- [Directions for this task]: Could you render every line of the dataset entries below as a numbered list, leaving out the blank lines?

Dataset entries

════════

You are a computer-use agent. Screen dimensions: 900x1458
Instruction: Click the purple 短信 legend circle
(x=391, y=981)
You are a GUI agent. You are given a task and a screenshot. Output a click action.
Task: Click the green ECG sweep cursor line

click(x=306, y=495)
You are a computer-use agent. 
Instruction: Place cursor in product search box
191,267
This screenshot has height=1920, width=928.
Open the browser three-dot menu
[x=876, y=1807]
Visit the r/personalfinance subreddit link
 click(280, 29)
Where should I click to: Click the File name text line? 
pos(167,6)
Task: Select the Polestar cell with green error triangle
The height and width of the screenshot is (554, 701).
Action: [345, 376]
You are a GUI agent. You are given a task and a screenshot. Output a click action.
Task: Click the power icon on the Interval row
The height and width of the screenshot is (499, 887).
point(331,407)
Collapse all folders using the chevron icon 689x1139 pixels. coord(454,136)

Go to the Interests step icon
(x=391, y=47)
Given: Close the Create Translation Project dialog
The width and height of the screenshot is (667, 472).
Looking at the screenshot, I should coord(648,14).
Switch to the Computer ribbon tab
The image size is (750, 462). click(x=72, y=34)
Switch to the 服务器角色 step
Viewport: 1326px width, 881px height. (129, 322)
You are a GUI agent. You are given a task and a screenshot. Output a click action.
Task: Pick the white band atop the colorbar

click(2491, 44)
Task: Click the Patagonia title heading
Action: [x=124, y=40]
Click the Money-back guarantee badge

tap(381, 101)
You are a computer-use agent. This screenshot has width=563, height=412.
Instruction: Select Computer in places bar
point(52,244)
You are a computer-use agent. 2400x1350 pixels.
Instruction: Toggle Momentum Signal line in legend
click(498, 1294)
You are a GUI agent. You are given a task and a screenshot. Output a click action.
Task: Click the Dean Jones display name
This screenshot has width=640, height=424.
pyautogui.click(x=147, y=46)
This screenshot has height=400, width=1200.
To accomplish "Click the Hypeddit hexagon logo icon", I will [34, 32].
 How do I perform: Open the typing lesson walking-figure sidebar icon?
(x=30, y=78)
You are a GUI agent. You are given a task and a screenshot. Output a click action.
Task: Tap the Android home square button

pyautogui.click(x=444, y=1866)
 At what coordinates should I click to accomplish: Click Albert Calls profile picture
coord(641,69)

════════

- [Task response]:
1. You are a computer-use agent. Screen dimensions: 900x1458
2. Instruction: Click the purple 短信 legend circle
3. (x=391, y=981)
4. You are a GUI agent. You are given a task and a screenshot. Output a click action.
5. Task: Click the green ECG sweep cursor line
6. click(x=306, y=495)
7. You are a computer-use agent. 
8. Instruction: Place cursor in product search box
9. 191,267
10. This screenshot has height=1920, width=928.
11. Open the browser three-dot menu
12. [x=876, y=1807]
13. Visit the r/personalfinance subreddit link
14.  click(280, 29)
15. Where should I click to: Click the File name text line? 
16. pos(167,6)
17. Task: Select the Polestar cell with green error triangle
18. The height and width of the screenshot is (554, 701).
19. Action: [345, 376]
20. You are a GUI agent. You are given a task and a screenshot. Output a click action.
21. Task: Click the power icon on the Interval row
22. The height and width of the screenshot is (499, 887).
23. point(331,407)
24. Collapse all folders using the chevron icon 689x1139 pixels. coord(454,136)
25. Go to the Interests step icon
26. (x=391, y=47)
27. Given: Close the Create Translation Project dialog
28. The width and height of the screenshot is (667, 472).
29. Looking at the screenshot, I should coord(648,14).
30. Switch to the Computer ribbon tab
31. The image size is (750, 462). click(x=72, y=34)
32. Switch to the 服务器角色 step
33. Viewport: 1326px width, 881px height. (129, 322)
34. You are a GUI agent. You are given a task and a screenshot. Output a click action.
35. Task: Pick the white band atop the colorbar
36. click(2491, 44)
37. Task: Click the Patagonia title heading
38. Action: [x=124, y=40]
39. Click the Money-back guarantee badge
40. tap(381, 101)
41. You are a computer-use agent. This screenshot has width=563, height=412.
42. Instruction: Select Computer in places bar
43. point(52,244)
44. You are a computer-use agent. 2400x1350 pixels.
45. Instruction: Toggle Momentum Signal line in legend
46. click(498, 1294)
47. You are a GUI agent. You are given a task and a screenshot. Output a click action.
48. Task: Click the Dean Jones display name
49. This screenshot has width=640, height=424.
50. pyautogui.click(x=147, y=46)
51. This screenshot has height=400, width=1200.
52. To accomplish "Click the Hypeddit hexagon logo icon", I will [34, 32].
53.  How do I perform: Open the typing lesson walking-figure sidebar icon?
54. (x=30, y=78)
55. You are a GUI agent. You are given a task and a screenshot. Output a click action.
56. Task: Tap the Android home square button
57. pyautogui.click(x=444, y=1866)
58.  At what coordinates should I click to accomplish: Click Albert Calls profile picture
59. coord(641,69)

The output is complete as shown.